**COSA FARAI:**
Elenca tutte le categorie di personale scolastico che, secondo il testo sugli organici delle scuole siciliane, il prossimo anno perderanno la titolarità nella loro sede di servizio.

**ESTRATTO DELLA PAGINA:**
* * * * *

“Sono tanti i docenti, i collaboratori scolastici, gli assistenti tecnici e amministrativi delle scuole siciliane, di ogni ordine e grado, che il prossimo anno perderanno la titolarità nella loro sede di servizio”. Lo dice il segretario della Flc Cgil Sicilia, Adriano Rizza, commentando i dati forniti dal Ministero dell’istruzione sugli organici.
Un tema di cui ha parlato anche il nostro direttore, Alessandro Giuliani, nel consueto appuntamento podcast settimanale con Radio Cusano.
Sul ministero dell’Economia e delle Finanze grava la responsabilità di non avere investito sulla scuola e, anzi, di avere approvato tagli consistenti sull’Istruzione (pare si passi dall’attuale 4% al 3,5%-3,4% prospettato tra il 2025 e il 2030), nei prossimi anni, in virtù del calo delle nascite. Un’occasione mancata per superare una volta per tutte la criticità delle classi pollaio nelle scuole italiane, lamenta il nostro direttore, cui si aggiunge sempre la voce di Rizza: “Da tempo chiediamo di ridurre il rapporto docenti alunni, al fine di migliorare le condizioni di lavoro nella scuola e aumentare la qualità dell’offerta formativa. Una decisione che, seppur per fini sanitari, aveva trovato accoglimento durante le fasi più preoccupanti della pandemia e che il governo non ha implementato in modo strutturale, nonostante la disponibilità delle ingenti risorse del Pnrr”.

* * * * *

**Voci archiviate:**
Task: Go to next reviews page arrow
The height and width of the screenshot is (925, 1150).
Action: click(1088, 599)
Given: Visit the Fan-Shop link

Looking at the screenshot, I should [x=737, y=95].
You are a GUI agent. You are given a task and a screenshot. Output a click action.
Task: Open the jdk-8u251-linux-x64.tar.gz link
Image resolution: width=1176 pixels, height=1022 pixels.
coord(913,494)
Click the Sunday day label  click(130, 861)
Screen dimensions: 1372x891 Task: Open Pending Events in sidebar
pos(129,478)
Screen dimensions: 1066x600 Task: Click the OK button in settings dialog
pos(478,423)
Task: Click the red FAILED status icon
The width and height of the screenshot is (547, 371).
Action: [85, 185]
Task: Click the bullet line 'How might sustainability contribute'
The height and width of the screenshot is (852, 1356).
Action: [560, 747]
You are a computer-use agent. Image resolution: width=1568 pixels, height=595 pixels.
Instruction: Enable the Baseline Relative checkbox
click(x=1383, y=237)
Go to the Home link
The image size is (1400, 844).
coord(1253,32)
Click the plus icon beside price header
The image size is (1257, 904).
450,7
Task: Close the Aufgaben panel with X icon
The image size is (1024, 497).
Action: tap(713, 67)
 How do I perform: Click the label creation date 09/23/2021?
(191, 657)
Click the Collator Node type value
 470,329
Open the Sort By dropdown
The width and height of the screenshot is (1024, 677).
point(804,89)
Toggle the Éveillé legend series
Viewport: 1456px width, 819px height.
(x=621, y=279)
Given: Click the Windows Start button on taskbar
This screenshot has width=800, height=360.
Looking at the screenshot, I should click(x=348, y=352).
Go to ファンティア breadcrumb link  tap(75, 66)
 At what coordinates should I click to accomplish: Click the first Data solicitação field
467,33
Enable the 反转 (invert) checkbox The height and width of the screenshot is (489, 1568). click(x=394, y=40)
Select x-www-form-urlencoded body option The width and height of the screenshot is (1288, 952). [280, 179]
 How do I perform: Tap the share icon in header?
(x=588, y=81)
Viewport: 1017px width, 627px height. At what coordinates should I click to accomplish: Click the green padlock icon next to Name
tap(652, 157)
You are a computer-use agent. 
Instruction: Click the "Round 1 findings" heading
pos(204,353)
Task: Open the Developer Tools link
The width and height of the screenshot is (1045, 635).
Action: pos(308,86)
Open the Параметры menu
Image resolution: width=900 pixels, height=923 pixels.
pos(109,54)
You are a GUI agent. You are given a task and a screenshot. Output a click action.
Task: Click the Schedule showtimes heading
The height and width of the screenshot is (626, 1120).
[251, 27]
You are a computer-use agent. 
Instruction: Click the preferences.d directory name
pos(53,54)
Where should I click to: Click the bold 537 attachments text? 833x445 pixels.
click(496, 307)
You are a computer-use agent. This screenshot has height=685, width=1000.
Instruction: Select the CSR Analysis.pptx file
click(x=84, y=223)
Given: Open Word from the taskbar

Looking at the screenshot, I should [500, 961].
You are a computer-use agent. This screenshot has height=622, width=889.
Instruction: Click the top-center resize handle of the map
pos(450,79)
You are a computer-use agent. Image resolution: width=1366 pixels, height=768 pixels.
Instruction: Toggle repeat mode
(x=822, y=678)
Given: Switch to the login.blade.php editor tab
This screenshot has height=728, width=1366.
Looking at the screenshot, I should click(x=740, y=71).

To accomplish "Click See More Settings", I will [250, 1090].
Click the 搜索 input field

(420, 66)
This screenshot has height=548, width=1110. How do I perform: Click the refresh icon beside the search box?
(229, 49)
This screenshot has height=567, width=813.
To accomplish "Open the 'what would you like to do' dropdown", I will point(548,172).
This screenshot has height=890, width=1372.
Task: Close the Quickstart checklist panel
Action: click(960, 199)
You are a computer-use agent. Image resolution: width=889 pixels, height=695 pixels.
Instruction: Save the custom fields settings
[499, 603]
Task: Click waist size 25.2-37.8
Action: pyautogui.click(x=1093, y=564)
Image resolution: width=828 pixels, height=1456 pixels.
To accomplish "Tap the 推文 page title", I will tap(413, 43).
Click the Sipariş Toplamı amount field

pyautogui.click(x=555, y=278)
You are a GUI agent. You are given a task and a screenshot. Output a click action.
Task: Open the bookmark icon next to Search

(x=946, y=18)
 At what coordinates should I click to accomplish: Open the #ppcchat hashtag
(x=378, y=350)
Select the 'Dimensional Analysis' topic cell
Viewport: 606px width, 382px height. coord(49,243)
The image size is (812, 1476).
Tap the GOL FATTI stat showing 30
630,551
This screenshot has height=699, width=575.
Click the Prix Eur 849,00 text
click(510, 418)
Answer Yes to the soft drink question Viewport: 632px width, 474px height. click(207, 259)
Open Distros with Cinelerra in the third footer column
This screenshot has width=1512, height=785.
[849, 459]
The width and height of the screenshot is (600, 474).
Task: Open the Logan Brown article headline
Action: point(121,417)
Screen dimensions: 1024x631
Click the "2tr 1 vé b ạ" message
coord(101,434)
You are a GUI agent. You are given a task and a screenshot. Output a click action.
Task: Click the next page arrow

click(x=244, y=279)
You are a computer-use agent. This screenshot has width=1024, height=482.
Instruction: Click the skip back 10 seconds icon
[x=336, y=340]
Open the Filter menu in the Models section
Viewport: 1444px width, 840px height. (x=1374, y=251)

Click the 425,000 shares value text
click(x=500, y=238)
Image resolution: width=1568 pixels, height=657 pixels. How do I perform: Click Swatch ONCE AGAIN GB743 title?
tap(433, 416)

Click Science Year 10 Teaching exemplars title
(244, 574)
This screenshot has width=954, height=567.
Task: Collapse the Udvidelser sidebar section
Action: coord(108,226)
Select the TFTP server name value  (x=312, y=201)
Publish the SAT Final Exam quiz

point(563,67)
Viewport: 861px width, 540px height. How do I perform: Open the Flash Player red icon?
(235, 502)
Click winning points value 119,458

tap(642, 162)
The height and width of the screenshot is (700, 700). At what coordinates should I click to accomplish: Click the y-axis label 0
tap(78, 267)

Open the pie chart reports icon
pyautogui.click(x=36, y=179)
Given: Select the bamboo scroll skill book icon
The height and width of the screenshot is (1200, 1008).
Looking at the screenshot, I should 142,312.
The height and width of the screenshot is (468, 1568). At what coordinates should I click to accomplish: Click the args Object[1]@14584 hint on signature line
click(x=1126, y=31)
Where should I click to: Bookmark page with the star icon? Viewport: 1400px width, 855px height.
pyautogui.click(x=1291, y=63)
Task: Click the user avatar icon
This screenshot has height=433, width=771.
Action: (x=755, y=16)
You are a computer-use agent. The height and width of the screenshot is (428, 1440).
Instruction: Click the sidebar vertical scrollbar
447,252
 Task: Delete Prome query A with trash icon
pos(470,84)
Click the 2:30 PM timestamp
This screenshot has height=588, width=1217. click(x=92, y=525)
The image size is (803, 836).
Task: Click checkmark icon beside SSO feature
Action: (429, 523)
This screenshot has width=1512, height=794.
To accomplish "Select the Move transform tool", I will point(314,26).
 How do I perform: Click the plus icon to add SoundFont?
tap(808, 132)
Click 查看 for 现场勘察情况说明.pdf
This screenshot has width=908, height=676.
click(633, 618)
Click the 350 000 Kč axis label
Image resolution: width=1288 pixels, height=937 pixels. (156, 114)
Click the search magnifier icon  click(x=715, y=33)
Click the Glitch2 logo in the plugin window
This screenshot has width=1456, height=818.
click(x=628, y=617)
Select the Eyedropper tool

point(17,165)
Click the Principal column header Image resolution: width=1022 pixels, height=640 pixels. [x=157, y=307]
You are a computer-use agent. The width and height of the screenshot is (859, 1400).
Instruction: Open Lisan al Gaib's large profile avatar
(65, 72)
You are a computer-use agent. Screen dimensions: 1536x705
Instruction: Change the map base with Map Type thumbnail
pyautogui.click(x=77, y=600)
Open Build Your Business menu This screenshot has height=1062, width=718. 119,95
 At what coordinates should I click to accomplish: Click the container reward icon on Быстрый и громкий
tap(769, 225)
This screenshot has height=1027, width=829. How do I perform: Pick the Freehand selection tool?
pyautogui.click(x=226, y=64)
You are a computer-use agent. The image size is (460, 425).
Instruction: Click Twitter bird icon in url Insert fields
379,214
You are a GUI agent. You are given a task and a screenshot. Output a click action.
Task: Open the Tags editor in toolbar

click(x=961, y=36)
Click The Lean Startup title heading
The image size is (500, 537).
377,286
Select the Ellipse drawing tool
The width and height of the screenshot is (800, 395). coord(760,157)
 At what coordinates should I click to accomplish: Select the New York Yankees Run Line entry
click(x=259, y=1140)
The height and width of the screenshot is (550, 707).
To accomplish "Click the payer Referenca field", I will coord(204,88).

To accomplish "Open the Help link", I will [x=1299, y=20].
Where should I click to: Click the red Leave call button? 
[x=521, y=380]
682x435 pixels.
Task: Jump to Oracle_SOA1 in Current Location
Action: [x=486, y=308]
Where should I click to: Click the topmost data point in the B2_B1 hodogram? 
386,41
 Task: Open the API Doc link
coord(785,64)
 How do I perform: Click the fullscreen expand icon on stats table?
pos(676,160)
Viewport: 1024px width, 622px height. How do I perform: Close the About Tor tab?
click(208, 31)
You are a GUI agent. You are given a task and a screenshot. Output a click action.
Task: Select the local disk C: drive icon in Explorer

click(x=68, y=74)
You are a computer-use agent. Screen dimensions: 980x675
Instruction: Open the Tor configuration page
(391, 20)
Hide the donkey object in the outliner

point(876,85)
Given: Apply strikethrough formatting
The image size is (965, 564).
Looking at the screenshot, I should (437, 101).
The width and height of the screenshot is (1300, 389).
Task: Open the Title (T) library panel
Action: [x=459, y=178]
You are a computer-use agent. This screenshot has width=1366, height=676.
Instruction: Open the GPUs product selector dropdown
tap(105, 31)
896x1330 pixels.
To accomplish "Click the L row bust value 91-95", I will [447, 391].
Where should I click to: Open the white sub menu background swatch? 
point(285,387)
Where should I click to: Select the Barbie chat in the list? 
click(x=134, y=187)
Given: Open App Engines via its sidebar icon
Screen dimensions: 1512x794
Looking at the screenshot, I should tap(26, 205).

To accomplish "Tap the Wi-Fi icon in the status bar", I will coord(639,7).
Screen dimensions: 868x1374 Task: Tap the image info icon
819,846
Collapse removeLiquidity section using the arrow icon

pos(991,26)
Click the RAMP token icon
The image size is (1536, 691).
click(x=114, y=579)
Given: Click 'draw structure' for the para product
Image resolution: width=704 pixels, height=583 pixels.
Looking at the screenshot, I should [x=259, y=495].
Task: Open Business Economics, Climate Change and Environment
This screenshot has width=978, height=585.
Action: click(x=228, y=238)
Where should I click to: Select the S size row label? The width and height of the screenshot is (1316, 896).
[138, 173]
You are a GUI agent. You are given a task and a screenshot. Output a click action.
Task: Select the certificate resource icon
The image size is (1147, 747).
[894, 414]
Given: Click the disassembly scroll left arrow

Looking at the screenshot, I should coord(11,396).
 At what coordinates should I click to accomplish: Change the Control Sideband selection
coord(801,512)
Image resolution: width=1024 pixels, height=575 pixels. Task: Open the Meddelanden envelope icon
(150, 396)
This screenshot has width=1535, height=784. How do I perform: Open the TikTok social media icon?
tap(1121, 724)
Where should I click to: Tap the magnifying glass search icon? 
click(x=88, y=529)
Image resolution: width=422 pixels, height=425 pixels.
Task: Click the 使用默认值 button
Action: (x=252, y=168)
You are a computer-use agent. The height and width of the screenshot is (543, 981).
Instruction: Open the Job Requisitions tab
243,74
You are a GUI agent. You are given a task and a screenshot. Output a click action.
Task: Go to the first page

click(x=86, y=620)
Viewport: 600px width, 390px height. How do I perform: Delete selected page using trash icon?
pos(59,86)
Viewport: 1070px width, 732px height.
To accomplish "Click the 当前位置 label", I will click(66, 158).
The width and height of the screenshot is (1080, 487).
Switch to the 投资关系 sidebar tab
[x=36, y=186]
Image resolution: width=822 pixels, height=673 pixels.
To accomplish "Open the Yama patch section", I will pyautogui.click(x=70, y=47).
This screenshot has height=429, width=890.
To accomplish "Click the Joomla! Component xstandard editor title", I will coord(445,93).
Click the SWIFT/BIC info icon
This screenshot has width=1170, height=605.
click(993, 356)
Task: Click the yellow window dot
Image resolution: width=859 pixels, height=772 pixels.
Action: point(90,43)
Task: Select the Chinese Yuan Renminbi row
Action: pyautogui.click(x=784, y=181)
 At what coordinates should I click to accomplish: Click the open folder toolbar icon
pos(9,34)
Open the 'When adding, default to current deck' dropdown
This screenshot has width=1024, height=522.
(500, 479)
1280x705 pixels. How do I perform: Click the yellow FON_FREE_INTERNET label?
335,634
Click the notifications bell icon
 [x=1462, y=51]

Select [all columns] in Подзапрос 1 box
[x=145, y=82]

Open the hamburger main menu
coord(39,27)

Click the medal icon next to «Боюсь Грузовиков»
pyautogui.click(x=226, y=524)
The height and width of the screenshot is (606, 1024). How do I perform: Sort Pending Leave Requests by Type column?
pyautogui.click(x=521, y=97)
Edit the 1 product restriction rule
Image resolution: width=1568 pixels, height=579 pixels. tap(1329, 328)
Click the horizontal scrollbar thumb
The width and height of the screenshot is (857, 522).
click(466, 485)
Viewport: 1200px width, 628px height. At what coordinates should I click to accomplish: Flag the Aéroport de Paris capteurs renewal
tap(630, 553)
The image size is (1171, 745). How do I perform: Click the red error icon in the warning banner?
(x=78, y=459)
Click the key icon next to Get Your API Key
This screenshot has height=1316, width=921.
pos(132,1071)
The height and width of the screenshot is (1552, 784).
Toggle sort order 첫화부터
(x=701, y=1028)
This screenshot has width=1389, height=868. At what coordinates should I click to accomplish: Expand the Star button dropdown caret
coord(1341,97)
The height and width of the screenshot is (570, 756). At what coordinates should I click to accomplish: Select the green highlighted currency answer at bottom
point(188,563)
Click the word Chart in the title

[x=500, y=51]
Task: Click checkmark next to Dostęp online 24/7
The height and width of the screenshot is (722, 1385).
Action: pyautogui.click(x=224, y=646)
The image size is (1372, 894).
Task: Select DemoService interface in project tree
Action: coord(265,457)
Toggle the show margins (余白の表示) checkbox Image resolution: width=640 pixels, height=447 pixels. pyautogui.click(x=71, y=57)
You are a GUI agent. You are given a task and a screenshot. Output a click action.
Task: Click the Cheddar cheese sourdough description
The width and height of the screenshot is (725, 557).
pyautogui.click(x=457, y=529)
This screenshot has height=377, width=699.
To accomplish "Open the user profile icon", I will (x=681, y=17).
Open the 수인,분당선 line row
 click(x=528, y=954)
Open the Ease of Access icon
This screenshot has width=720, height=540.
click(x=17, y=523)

* * * * *

**RISPOSTA:**
Le categorie sono i docenti, i collaboratori scolastici, gli assistenti tecnici e gli assistenti amministrativi.